Tuesday, January 03, 2012

Worth It In 2011: #18 - PJ Harvey

Here's my review of "The Words that Maketh Murder" from Singles Jukebox. This particular entry enjoyed some uncharacteristically (if entertainingly) pedantic comments concerning the grammatical agreement of the words "words" and "maketh". The Internet no longer cares. Ahem... like I said, my review:

It’s a stinky lump of something: brassy stomp, poker-faced background singers, autoharp interlude and deliberately unattractive voice. There’s some stuff here that annoys me, namely the King James “maketh” and the umpteen repetitions of Eddie Cochrane’s “United Nations” line. But after a while they simply become parts of the song’s indelible character, like undesirable traits in a person you otherwise enjoy spending time with.
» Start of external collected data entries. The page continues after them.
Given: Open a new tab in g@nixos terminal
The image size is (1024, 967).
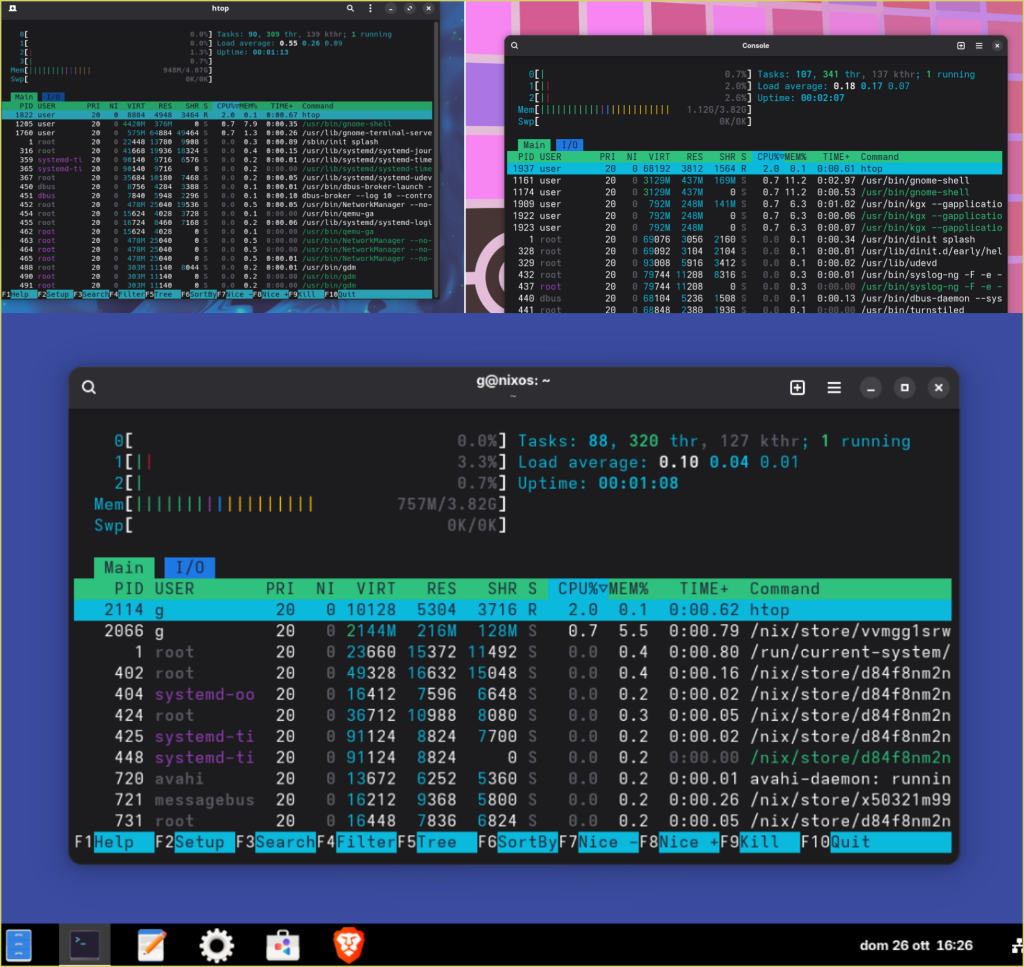Looking at the screenshot, I should click(797, 388).
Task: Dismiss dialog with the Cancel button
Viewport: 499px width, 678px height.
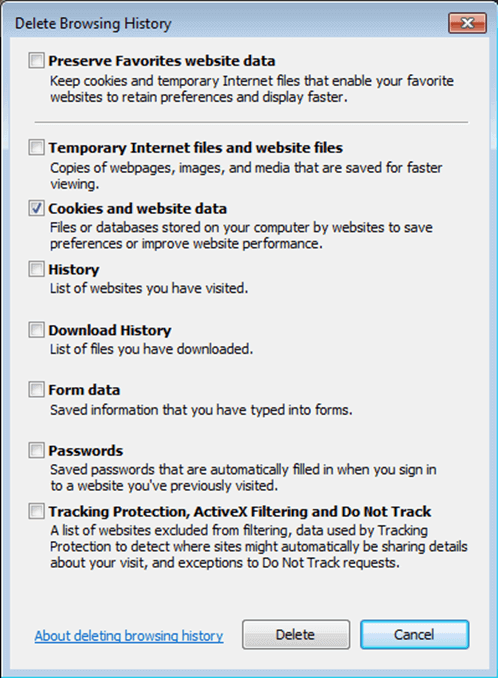Action: pyautogui.click(x=414, y=634)
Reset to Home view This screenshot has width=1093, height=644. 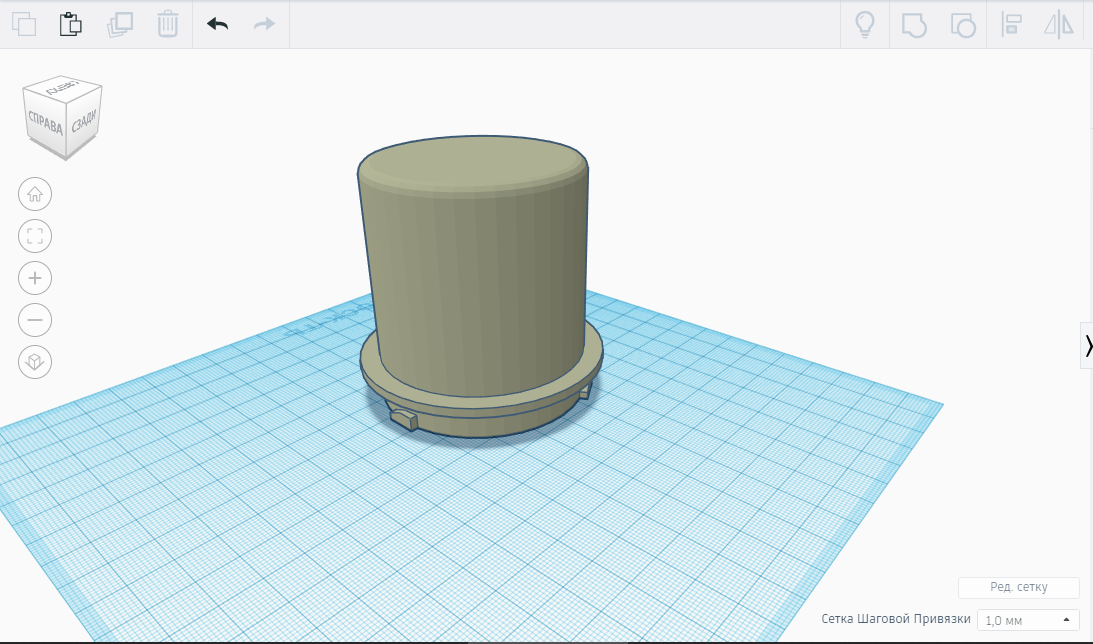pyautogui.click(x=35, y=194)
In this case, said person’s a veteran who talks about war in a manner so unadorned you can feel the heft of the bodies falling like lumps of meat, you can smell the flesh quivering in the heat, summertime blues adopting grisly implications. Our veteran is pretty jaunty about the whole experience, which may be a coping mechanism, or may just be the resignation borne of countless hours spent grappling with a series of life-altering visions. This song is uncannily close to certain conversations with a Vietnam vet friend of mine; I’ll bet he’s gonna love it.
[8]





#18
PJ Harvey
Let England Shake
(Vagrant/Island)


But "Words" is not the song I want to share! No, here's "Written on the Forehead", all lush and beautiful and sampling Niney the Observer, himself no stranger to Babylon songs:




And finally, the Sheep & Goats review of the album:
Harvey’s take on folk music is just as uncanny and death-obsessed as the old-timey stuff. “What is the glorious fruit of our land?” she asks — in a cadence that’ll stick in your head for days — only to offer up “deformed children” as a punchline. In Harvey’s vision, the pastoral English countryside is complicit in stuff like murder and war; it’s a stoic observer at best and a malevolent killer at worst, though Harvey’s certainly not one to judge. With versatile collaborators John Parish and Mick Harvey, she crafts music that’s deceptively simple, even artless. The rhythms are clunky, the mood loose, the tunes unexpected but ripe for singalong. The band creates sophisticated effects through simple means, like the dropped beats in the title track and the rippling guitar chords that open up whole vistas of emotion. In “Battleship Hill”, guitar-bass-drums-piano reveal all you need to know about the expansive beauty of the hill, the sweeping wind, and the narrator’s wistfulness. The song’s pastoral hook? “Cruel nature has won again.”